When I was actively working on my ipydbg series, I got several emails asking about using it in an embedded scripting scenario. Unfortunately, the ipydbg approach doesn’t work very well in the embedded scripting scenario. ipydbg uses ICorDebug and friends, which completely blocks the application being debugged. This means, your debugger has to run in a separate process. So either you run your debugger in your host app process and your scripts in a separate process or you run your debugger in a separate process debugging both the scripts and the host app. Neither option is very appealing.

Now with the DLR Debugger, you can run all three components in the same process. I think of the DLR debugger as a “cooperative” debugger in much the same way that Windows 3.x supported cooperative multitasking. It’s also known as trace or traceback debugging. Code being debugged yields to the debugger at set points during its execution. The debugger then does whatever it wants, including showing UI and/or letting the developer inspect or modify program state. When the debugger returns, execution of the original code continues until the next set point wherein the process repeats itself.

The primary point of entry for the DLR Debugger is the DebugContext class. Notable there is the TransformLambda method, which takes a normal DLR LambdaExpression and transforms it into a cooperatively debugged LambdaExpression. LambdaExpressions can contain DebugInfoExpressions – typically we insert them at the start of every Python code line as well as one at the end of the function. When we run IronPython in debug mode (i.e. –D), those get turned into sequence points as we saw back when I was working on ipydbg. When using the DLR Debugger, those DebugInfoExpressions are transformed into calls out to IDebugCallback.OnDebugEvent. The DLR Debugger implements the IDebugCallback interface on the TracePipeline class which also implements ITracePipeline. In OnDebugEvent, TracePipeline calls out to an ITraceCallback instance you provide. The extra layer of indirection means you can change your traceback handler without having to regenerate the debuggable version of your functions.

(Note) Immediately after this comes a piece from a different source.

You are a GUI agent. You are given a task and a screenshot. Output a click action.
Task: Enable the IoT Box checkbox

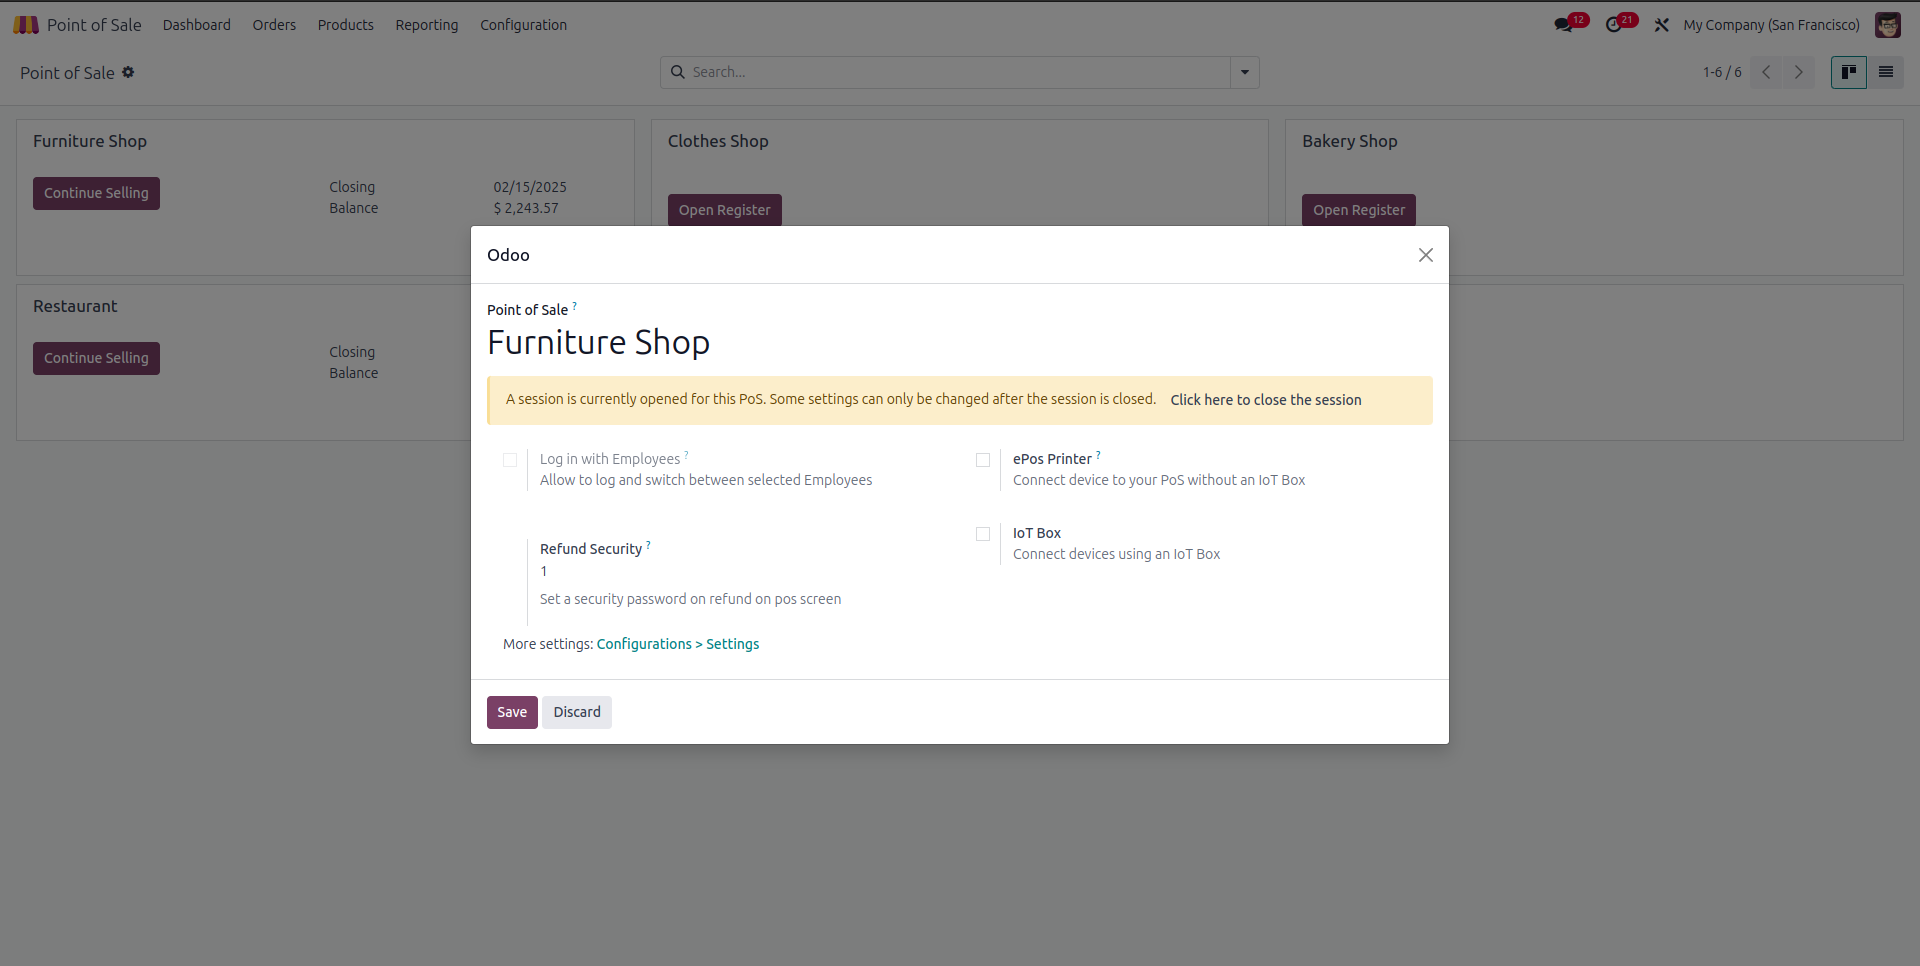[x=983, y=534]

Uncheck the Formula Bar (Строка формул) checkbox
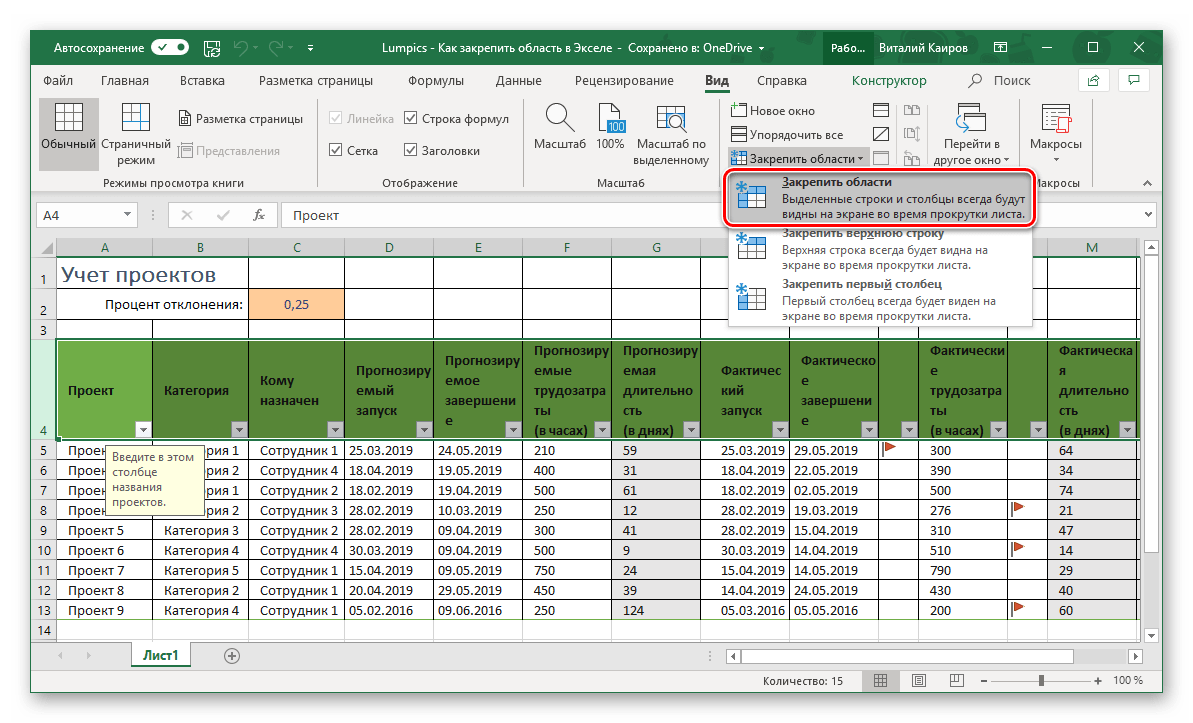tap(411, 119)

Of course, we hide all this DLR Debugger goo from you in IronPython. Python already has a mechanism for doing traceback debugging – sys.settrace. Our ITraceCallback, PythonTracebackListener, wrapps the DLR Debugger API to expose the sys.settrace API. That makes this feature a twofer – new capability for IronPython + better compatibility with CPython. Instead of needing a custom tool (i.e. ipydbg) you can now use PDB from the standard Python library (modulo bugs in our implementation). I haven’t been working on ipydbg recently since you’ll be able to use PDB soon enough.

For those hosting IronPython, we also have a couple of static extension methods in our hosting API (look for the SetTrace functions in IronPythonHostingPython.cs). These are simply wrappers around sys.settrace, so it has the same API regardless if you access it from inside IronPython or from the hosting API. But if you’re hosting IronPython in a C# application, those extension methods are very convenient to use.

This debugger will be in our regular releases of IronPython as of 2.6 beta 2 which is scheduled to drop at the end of this month. For those who just can’t wait, it’s available as source code starting with yesterday’s changeset. Please let us know what you think!